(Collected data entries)
* * *

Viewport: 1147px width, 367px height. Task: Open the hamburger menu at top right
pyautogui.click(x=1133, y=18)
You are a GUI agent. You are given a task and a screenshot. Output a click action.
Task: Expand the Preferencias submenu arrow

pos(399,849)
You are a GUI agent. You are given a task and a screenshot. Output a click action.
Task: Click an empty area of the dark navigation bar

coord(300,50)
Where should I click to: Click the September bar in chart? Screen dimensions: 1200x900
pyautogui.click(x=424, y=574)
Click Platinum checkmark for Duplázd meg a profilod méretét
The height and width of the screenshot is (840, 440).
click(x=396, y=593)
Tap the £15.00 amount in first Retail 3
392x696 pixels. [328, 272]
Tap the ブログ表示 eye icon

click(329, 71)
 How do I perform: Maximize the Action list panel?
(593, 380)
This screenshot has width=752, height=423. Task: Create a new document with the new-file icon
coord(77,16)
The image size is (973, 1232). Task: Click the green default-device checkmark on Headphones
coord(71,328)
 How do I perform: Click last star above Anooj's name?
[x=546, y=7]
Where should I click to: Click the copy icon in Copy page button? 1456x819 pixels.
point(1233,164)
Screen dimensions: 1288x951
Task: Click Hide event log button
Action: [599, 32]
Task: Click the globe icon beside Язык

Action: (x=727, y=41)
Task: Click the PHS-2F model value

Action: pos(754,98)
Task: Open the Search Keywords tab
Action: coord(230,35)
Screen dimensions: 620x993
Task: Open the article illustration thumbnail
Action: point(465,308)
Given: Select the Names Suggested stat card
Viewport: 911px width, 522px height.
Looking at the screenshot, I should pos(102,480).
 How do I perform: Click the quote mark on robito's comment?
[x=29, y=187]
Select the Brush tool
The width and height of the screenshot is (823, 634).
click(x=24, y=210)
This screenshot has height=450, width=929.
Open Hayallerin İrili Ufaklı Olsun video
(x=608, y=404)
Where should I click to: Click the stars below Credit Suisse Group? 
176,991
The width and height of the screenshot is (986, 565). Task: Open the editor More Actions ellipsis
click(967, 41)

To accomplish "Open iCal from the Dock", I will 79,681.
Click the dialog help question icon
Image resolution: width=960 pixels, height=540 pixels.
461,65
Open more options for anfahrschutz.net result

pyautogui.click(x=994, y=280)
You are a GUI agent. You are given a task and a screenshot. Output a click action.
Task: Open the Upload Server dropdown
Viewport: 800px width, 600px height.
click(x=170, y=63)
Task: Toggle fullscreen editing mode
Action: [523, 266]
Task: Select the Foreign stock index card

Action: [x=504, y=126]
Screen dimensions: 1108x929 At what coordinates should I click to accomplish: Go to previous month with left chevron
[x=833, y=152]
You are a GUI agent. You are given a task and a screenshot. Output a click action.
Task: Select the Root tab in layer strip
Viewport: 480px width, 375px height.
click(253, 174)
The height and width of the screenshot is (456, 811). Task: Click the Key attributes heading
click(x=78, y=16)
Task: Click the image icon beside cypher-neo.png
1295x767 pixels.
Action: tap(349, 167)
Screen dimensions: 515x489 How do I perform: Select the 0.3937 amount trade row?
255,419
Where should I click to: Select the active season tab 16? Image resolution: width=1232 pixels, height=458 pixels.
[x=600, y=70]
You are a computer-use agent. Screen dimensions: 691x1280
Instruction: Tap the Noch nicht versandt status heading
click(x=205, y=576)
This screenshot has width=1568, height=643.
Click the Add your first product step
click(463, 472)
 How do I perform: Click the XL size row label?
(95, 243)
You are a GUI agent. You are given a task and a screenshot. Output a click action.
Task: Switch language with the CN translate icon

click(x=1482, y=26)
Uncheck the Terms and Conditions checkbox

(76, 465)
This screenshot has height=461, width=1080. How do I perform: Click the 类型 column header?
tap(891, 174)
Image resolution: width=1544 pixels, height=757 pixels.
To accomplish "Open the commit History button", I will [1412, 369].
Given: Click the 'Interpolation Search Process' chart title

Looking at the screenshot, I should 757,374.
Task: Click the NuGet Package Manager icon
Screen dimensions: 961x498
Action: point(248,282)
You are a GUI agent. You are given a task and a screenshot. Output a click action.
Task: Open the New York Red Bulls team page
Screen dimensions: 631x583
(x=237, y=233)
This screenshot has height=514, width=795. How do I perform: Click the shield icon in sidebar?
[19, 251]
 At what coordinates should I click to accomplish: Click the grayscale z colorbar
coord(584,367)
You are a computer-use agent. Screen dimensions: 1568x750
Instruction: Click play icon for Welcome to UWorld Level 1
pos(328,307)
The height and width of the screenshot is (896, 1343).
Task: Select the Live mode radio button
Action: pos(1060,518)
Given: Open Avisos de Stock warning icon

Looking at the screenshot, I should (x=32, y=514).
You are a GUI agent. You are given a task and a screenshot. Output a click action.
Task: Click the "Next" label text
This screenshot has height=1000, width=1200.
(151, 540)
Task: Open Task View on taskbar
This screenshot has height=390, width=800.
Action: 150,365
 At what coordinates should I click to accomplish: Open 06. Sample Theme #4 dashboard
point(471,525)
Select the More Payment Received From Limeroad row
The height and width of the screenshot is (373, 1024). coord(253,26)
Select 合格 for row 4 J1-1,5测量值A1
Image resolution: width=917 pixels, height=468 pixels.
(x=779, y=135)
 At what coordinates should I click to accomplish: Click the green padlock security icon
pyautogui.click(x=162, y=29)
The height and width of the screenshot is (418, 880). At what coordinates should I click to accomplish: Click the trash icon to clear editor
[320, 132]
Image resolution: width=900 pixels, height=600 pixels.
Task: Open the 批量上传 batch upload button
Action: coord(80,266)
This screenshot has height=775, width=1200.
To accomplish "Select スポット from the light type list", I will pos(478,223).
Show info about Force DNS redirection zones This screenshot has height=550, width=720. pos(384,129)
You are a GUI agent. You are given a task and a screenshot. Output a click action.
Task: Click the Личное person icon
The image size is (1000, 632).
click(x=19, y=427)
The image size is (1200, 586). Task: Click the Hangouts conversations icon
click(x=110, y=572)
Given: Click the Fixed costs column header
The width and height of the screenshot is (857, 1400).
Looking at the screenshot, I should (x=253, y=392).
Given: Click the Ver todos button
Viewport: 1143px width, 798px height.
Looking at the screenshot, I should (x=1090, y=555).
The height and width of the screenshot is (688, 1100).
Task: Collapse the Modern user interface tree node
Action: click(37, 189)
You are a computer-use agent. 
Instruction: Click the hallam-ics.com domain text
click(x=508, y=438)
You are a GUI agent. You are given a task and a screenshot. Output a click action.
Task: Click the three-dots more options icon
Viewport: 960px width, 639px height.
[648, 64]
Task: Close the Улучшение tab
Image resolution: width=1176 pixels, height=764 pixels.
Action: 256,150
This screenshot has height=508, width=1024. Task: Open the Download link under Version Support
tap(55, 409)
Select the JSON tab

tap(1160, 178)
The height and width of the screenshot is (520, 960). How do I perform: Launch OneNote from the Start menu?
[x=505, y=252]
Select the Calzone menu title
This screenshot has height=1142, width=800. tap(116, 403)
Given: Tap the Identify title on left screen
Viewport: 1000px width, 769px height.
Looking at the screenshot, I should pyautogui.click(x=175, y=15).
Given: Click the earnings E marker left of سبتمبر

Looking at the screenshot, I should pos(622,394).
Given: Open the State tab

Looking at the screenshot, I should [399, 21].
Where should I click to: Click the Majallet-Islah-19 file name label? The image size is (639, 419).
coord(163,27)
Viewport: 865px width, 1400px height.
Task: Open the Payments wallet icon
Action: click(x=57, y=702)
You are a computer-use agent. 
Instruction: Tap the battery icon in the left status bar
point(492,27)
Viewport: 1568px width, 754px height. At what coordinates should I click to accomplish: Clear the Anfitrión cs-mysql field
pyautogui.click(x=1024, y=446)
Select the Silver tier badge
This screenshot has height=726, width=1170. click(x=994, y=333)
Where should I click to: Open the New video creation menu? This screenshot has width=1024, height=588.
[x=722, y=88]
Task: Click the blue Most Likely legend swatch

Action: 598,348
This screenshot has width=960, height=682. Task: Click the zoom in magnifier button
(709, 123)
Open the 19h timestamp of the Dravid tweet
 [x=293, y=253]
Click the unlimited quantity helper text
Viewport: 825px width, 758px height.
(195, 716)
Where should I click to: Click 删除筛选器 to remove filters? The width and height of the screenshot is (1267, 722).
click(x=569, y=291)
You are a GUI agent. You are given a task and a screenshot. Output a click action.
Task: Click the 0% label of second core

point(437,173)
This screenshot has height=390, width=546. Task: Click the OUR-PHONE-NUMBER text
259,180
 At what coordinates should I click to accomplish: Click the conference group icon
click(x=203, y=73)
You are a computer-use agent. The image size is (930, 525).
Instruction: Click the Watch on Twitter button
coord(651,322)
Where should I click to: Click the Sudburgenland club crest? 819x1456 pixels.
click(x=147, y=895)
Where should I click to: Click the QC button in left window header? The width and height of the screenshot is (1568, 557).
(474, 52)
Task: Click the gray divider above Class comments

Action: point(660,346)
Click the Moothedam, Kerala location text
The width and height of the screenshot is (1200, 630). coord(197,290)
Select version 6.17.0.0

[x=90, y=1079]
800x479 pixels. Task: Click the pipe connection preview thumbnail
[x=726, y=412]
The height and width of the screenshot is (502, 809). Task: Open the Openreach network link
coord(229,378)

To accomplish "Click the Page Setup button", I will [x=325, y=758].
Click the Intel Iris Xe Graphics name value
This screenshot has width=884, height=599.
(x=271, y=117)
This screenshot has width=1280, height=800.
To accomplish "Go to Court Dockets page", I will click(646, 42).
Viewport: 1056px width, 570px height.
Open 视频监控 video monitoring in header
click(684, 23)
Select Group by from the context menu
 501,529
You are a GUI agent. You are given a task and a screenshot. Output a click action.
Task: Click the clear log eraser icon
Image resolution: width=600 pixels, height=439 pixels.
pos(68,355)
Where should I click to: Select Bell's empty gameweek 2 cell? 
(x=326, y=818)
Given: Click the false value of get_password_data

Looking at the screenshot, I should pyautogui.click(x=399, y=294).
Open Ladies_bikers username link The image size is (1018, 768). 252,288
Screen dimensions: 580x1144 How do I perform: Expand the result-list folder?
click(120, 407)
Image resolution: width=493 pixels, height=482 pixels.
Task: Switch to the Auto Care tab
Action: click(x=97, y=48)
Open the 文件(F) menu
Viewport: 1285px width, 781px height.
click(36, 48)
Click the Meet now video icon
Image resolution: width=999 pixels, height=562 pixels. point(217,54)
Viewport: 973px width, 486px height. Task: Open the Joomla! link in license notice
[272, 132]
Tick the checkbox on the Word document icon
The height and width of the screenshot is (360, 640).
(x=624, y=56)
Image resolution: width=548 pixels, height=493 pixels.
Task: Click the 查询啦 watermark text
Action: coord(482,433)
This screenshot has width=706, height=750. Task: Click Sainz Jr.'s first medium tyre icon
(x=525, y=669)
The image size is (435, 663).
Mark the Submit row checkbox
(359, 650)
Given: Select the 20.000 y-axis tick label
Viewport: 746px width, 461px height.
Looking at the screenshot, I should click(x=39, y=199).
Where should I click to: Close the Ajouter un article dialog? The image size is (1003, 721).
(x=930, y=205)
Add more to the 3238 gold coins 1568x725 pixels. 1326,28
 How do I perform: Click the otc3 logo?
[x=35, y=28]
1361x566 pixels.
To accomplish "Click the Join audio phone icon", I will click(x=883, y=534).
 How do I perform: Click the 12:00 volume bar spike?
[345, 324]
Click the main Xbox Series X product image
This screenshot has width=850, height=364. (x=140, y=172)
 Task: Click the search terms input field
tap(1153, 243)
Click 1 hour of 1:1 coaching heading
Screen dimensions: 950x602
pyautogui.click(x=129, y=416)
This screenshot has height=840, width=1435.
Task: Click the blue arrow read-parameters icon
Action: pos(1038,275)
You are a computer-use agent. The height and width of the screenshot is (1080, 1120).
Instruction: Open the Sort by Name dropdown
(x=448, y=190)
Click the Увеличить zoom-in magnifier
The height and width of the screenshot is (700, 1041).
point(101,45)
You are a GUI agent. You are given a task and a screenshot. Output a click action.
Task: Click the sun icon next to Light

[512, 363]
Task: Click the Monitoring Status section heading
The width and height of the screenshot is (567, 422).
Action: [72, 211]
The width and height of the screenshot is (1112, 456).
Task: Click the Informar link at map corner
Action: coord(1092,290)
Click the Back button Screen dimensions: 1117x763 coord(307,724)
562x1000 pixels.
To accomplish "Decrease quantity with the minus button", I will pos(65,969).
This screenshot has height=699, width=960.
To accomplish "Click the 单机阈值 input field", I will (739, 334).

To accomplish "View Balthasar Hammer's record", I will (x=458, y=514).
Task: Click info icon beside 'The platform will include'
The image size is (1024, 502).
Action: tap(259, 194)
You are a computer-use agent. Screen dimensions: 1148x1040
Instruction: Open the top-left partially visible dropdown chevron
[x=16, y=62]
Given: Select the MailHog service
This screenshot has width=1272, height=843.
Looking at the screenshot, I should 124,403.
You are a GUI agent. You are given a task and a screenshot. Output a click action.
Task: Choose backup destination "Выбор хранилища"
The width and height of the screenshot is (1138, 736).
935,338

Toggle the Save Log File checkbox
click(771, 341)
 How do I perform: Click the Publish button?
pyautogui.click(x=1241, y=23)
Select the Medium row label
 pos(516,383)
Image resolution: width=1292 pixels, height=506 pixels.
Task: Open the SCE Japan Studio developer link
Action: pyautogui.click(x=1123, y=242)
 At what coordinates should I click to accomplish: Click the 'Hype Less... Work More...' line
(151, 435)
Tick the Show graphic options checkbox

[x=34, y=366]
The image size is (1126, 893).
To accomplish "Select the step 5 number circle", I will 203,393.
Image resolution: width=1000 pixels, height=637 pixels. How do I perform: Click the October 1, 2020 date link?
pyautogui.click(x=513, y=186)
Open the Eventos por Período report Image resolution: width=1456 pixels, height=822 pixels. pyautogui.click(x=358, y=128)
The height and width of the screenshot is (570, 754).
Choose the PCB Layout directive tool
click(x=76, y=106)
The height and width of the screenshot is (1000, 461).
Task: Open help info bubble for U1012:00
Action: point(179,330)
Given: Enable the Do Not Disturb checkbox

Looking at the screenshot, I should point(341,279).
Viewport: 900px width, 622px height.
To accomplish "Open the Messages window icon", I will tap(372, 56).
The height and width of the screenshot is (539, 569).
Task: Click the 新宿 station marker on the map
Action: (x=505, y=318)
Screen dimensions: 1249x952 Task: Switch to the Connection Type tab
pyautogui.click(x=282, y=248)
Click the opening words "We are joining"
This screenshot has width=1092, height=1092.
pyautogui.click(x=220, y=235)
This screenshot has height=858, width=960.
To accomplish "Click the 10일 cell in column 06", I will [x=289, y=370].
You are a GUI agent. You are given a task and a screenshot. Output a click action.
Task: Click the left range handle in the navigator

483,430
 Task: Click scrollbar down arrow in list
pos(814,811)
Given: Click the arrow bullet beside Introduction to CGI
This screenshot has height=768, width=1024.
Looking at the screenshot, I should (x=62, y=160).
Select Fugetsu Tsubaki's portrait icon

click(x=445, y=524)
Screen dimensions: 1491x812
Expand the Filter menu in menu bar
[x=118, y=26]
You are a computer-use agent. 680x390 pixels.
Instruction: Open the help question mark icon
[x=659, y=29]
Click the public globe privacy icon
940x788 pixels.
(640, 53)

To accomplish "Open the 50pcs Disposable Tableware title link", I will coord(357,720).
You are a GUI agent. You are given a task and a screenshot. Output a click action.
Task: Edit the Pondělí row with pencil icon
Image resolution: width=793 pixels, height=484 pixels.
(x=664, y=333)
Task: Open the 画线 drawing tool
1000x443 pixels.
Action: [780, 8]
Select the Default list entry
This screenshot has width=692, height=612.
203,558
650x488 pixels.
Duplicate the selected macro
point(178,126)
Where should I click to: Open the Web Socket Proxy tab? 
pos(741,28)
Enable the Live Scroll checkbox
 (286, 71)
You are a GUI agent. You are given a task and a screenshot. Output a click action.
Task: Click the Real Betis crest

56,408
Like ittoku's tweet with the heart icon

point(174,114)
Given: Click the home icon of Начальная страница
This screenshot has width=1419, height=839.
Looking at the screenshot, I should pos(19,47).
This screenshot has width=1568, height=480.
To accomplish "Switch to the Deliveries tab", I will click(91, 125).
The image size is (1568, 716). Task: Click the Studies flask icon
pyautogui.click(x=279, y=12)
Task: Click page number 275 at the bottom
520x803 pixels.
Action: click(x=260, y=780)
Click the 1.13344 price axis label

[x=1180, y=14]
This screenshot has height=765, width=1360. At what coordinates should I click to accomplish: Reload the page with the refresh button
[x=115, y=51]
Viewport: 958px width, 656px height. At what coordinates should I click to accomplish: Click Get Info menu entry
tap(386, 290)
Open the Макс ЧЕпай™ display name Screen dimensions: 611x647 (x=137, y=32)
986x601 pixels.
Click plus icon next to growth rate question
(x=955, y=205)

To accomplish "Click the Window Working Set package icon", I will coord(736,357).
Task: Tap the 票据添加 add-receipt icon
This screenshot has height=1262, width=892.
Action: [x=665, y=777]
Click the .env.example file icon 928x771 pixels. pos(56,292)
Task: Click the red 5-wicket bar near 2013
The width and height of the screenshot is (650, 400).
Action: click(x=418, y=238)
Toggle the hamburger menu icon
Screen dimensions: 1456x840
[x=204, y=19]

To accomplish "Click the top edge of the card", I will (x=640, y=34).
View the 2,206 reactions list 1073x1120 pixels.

* * *

• _YOUR GOAL_: Taking the lines above, repeat exactly those from the line that contains "Task: Open the New York Red Bulls team page" through the line that contains "Task: Click the Личное person icon", and both of those lines as well. Include nothing else.

• _ANSWER BOX_:
Task: Open the New York Red Bulls team page
Screen dimensions: 631x583
(x=237, y=233)
This screenshot has height=514, width=795. How do I perform: Click the shield icon in sidebar?
[19, 251]
 At what coordinates should I click to accomplish: Click the grayscale z colorbar
coord(584,367)
You are a computer-use agent. Screen dimensions: 1568x750
Instruction: Click play icon for Welcome to UWorld Level 1
pos(328,307)
The height and width of the screenshot is (896, 1343).
Task: Select the Live mode radio button
Action: pos(1060,518)
Given: Open Avisos de Stock warning icon

Looking at the screenshot, I should (x=32, y=514).
You are a GUI agent. You are given a task and a screenshot. Output a click action.
Task: Click the "Next" label text
This screenshot has height=1000, width=1200.
(151, 540)
Task: Open Task View on taskbar
This screenshot has height=390, width=800.
Action: 150,365
 At what coordinates should I click to accomplish: Open 06. Sample Theme #4 dashboard
point(471,525)
Select the More Payment Received From Limeroad row
The height and width of the screenshot is (373, 1024). coord(253,26)
Select 合格 for row 4 J1-1,5测量值A1
Image resolution: width=917 pixels, height=468 pixels.
(x=779, y=135)
 At what coordinates should I click to accomplish: Click the green padlock security icon
pyautogui.click(x=162, y=29)
The height and width of the screenshot is (418, 880). At what coordinates should I click to accomplish: Click the trash icon to clear editor
[320, 132]
Image resolution: width=900 pixels, height=600 pixels.
Task: Open the 批量上传 batch upload button
Action: coord(80,266)
This screenshot has height=775, width=1200.
To accomplish "Select スポット from the light type list", I will pos(478,223).
Show info about Force DNS redirection zones This screenshot has height=550, width=720. pos(384,129)
You are a GUI agent. You are given a task and a screenshot. Output a click action.
Task: Click the Личное person icon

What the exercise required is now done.